There are at least three follow-up questions that must be asked of those who take this third option. There are multiple possible answers to each of these questions, which I will only mention. Each of these lines of questioning help to fill out in what sense Jesus was abandoned by God.
First, one must ask, "By whom was Jesus abandoned?" Obviously, Jesus addresses his "God." But how should we take this? Should we just treat this as God in an unspecified sense? Or should we understand it to be the Father? Or should we claim, as some have, that Jesus' own divinity (the Logos/Son) abandoned him on the cross?
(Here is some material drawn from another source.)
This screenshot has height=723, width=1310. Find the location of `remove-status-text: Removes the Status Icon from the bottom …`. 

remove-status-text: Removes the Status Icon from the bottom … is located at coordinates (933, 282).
I lean towards the second option (Father), because the first is theologically vacuous and the third creates a split in Jesus' personality. But those who take this second option have to account for the striking shift away from Jesus' usual "Father" language. I think that can be done without much trouble, because he is using the language of Psalm 22, and he's probably not feeling very familial to God the Father at this moment. But I have to admit that the answer to this question is not immediately obvious.
Second, one must ask, "To what was Jesus abandoned?" Was he abandoned to failure, in the sense God did not help him in his struggle against evil on the cross? Was he abandoned to death, in the sense that the Father did not join him in his sojourn among the dead? Was he abandoned to judgment, in the sense that God placed on him his wrath against sin? Was it some or all of these? Answering this question is connected with the thorny question of the "time" between Jesus' death and resurrection: What was he doing? Where was he? Can we even talk of the time, place and activity of the dead? What is the meaning and significance of his descent?
Third, one must ask, "For what reason was Jesus abandoned?" It is interesting to note that a literal rendering of Mark's Greek would read, "for what reason have you abandoned me?" and a literal rendering of Matthew's Greek would read, "to what purpose have you abandoned me?" If we take the content of Jesus' cry of dereliction seriously, then we must also take its interrogative form seriously too. It is a question. Perhaps it is a rhetorical question. But it may in fact be answerable. Why did God abandon Jesus? For his own pleasure? (I hope not.) For our salvation? (I hope so.) If the latter, how can this be? How does God-abandonment serve God's saving purpose? Is it because abandonment is a trick to enter the sphere of sin, death and the devil in order to defeat it? Is it because Jesus is suffering our punishment in our place? Is it because sin is somehow extinguished through his death in God-abandonment? Is it some or all of these?
I think I've raised enough questions for us all to think on for a while. I think its the nature of this word from the cross that it raises many questions. I've hinted at how I would answer some of these? How about you?
How do you answer the first main question, and why?
How do you answer the follow-up questions, and why?
What other questions does this word from the cross raise?